Mechanisms of dysregulated cytokine receptor signalling in cancer (#25)

Livia Weijenborg Campos 1 2 , Christine Lee 1 , Farhad Dehkhoda 1 , Yash Chhabra 1 , Robert Luetterforst 1 , Raphael Trenker 3 , Rachel Gormal 4 , Katrine Bugge 5 , Kathryn A Tunny 1 , Nela A Durisic 4 , Birthe B Kragelund 5 , Michael J Waters 6 , Matthew E Call 3 , Melissa J Call 3 , José A Yunes 2 , Frederic A Meunier 4 , Andrew J Brooks 1
  1. The University of Queensland Diamantina Institute, Woolloongabba, QLD, Australia
  2. Centro Infantil Boldrini, Campinas, SP, Brazil
  3. Walter and Eliza Hall Institute of Medical Research, Melbourne, VIC, Australia
  4. Queensland Brain Institute, The University of Queensland, Brisbane, QLD, Australia
  5. Department of Biology, University of Copenhagen, Copenhagen, Denmark
  6. Institute for Molecular Bioscience, The University of Queensland, St Lucia, QLD, Australia

Cytokine receptor signalling regulates a diverse range of cellular and physiological properties including cell proliferation, differentiation, inflammation, metabolism, and growth.
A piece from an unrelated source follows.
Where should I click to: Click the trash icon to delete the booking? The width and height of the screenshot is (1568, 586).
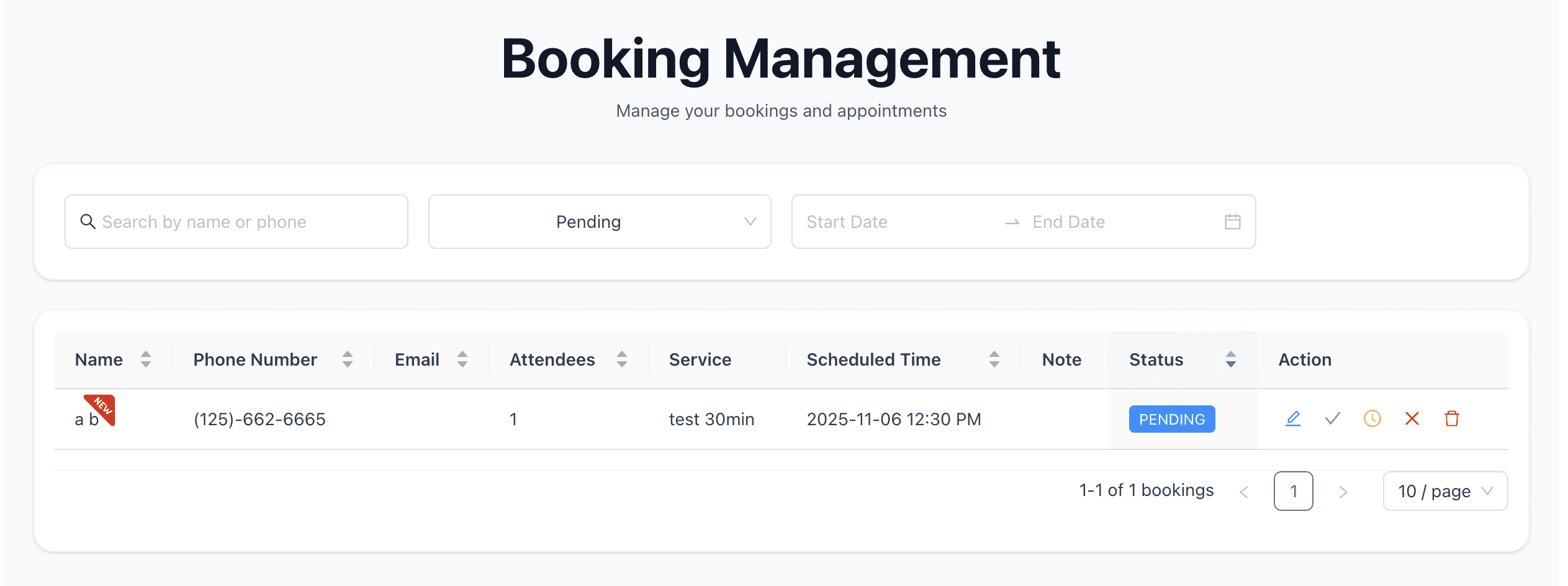tap(1451, 419)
The major signalling pathway regulated by cytokine receptors is the JAK-STAT pathway and dysregulation of this signalling is common in cancer, particularly in haematological cancers. Our previous studies centred on understanding how cytokine binding transmitted a signal through the transmembrane domain to the associated JAK kinases. These studies highlighted the critical structural nature of the transmembrane and juxtamembrane regions of cytokine receptors. Mutations in the interleukin-7 receptor alpha chain (IL-7Ra), thymic stromal lymphopoietin protein receptor (TSLPR), and thrombopoietin receptor (TPOR/MPL) are common in the transmembrane and juxtamembrane region in leukaemia and myeloproliferative neoplasms. We have recently defined the mechanism of how mutations in the IL-7Ra that introduce positive charged amino acids at the extracellular transmembrane boundary contribute to enhanced JAK-STAT signalling and T-cell leukaemia. We have also investigated the mechanism of different clinical activating mutants in the transmembrane domain of TPOR and find differential strengths of STAT and Erk1/2 signalling. Negative regulation of JAK signalling is also an important feature regulating cytokine receptor signalling with mutations in LNK (a negative regulator of JAK2) also identified in proliferative haematological disorders. We have investigated the molecular interactions of LNK with JAK2 and TPOR and their role in regulating signalling. In addition, we have studied cytokine receptor oligomerisation and membrane dynamics at the single molecule level using single-step photobleaching and live-cell single-particle tracking with photoactivated localization microscopy (spt-PALM), as this new knowledge is critical for our understanding of the mechanism of receptor activation and regulation at the cell membrane. Our studies will provide novel insights into cytokine receptor activation and signalling, and an increased understanding of diseases caused by dysregulated JAK-STAT signalling.